“Cooking is alchemy and alchemy is cooking”
It’s such a shame that the books of Walter Moers haven’t become as popular as the Hunger Games or Twilight, because they are just as magical and just as imaginative. I thought I’d give you a literary taste of one of his greatest creations – and one of his tastiest!
If Walter Moers was a chef – he would be a cross between Heston Blumenthal, Gordon Ramsey and Willy Wonka. A German author of some marvelously bonkers and beautifully crafted children’s books (Rumo, The 13 1/2 lives of Captain Bluebeard, The City of Dreaming Books and The Alchemaster’s Apprentice) – Moers is a truly culinary genius on the page.
If you’ve read his book on “The City of Dreaming Books” you’ll be familiar with demonic Bee Bread and Midnight Oil Espresso. But Moers really flexes his taste-buds and lets his gastronomic juices explode in “The Alchemaster’s Apprentice.”
Ghoolion a malevolent alchemaster in the town of Malaisea rescues a starving Crat called Echo – in exchange for his body fat! Fat that the alchemaster uses for his alchemistic creations and preserving foul odors and beasties. Blurgh!! But Echo’s type of fat will actually bring him immortality. But, in return, Ghoolion will serve up this half-dead skin and bones Crat with some of the most delicious sounding food in the whole of the literary universe.
“The first course consisted of a tiny little dumpling afloat in a bowl of clear, orange-tinted broth….’Saffronised essence of tomato,’ Ghoolion said softly. ‘It’s obtained by skinning the finest sun-ripened tomatoes and placing them in a cloth suspended over a bowl. For the next three days, terrestrial gravity alone ensures that the tomato pulp deposits it liquor in the bowl, filtered through the clean linen drop by drop. That’s how one extracts the essential flavour – the very soul of the fruit. Then add some salt, a few grains of sugar and a dozen threads of saffron – precisely a dozen, mark you! – and simmer over a low flame for one whole day.
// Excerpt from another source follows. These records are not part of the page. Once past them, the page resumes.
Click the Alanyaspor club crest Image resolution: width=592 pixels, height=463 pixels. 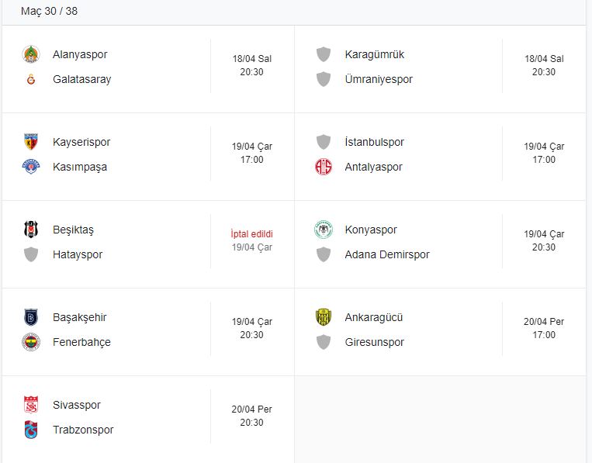pos(31,54)
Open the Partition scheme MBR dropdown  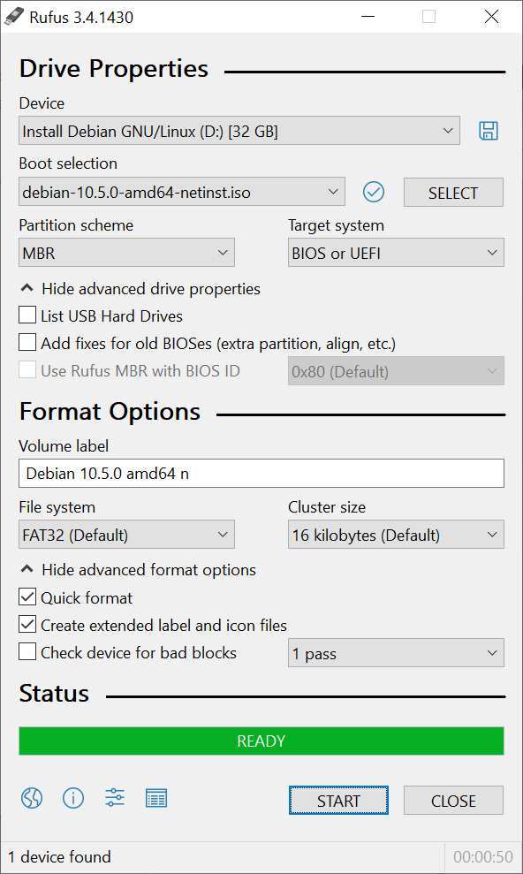coord(126,253)
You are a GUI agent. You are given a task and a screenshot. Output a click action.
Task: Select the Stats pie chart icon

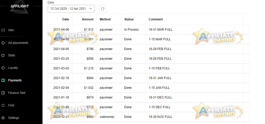coord(3,55)
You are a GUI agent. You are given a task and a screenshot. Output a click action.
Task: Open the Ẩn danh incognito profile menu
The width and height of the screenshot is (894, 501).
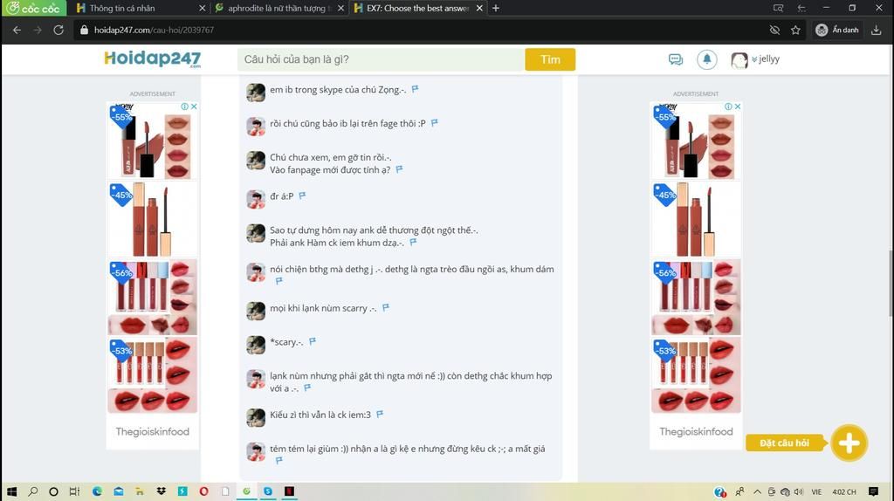point(836,30)
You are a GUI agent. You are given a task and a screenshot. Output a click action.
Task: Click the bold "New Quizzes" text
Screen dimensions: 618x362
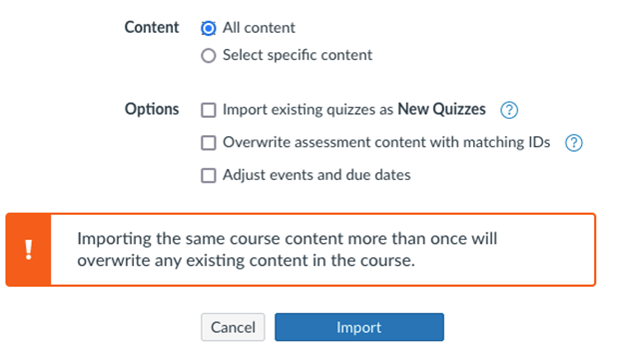click(441, 109)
The broth must never boil, or it will dissipate the soul of the tomato and taste of nothing at all….
‘Now for the dumpling. The meat it contains comes from salmon living in the most limpid rivers in Zamonia, the ones that flow into the Muchwater Marshes. Their waters are extremely dangerous – so clear that many people fail to see them until they’ve already fallen in and are drowning. As for the salmon, they’re reputed to be so happy, you can hear them laughing when the moon is full and they leap up the rapids in a vain attempt to reach it. They feed on nothing but little freshwater crayfish, which are considered a delicacy in themselves….they taste fruity, almost sweet, and give off an aroma of apricots.’
‘I mash up the salmon meat,’ he went on, ‘season it with a pinch of salt and some herbs, add some miniscule cubes of candied onion, mould the mixture into a dumpling and roll it up in a sheet of rice paper no thicker than a puff of breath on a frosty windowpane. Then I suspend the dumpling on a string above a gently simmering saucepan full of delicious Blue Tea. The salmon dumpling dangles in the pale blue steam for the space of exactly seven thousand heartbeats, then it’s a point. I remove it from the rice paper, submerge it in the essence of tomato and it’s ready! Go on, try it.’ (p27)
Try Rick Stein’s Thai Fish Cakes recipe for something vaguely resembling Ghoolion’s fish dumplings.
Ghoolion’s gastronomic creations continue throughout the book.
“Poached turbot on a sea of milk, noodles baked in gold leaf, catfish and buttered shrimps, gurnard with twelve sauces, spider crab in paprika and brown sugar, grouse livers with essence of morel, pigeons in aspic, Midgard rabbits’ tongues in lavender sauce, stuffed marshhogs’ tails on a bed of blue cabbage, wishbone meat in lemon-balm jelly, chilled sea-slug soup with shaved crayfish tails.” (p32)
“Gloomberg Gorgonzola? A smidgen of Cape Coldfinger Camembert? A Bookholm Blue? Some creamy goat’s cheese from the Impic Alps? A slice of Murkholmian Mumblecheek? A tasty Florinthian Slithercurd, which melts on the tongue like butter when ripe? Or would you prefer something more powerful, for instance a Double Magma from the slopes of Mount Molehill, which is rolled in volcanic ash? ” (p253)
I’ve always meant to try Heston’s stringy cheese fondue recipe…a dish that delivers an almost impossible stringiness that can stretch around your living room. If only I had some Double Magma to add to it!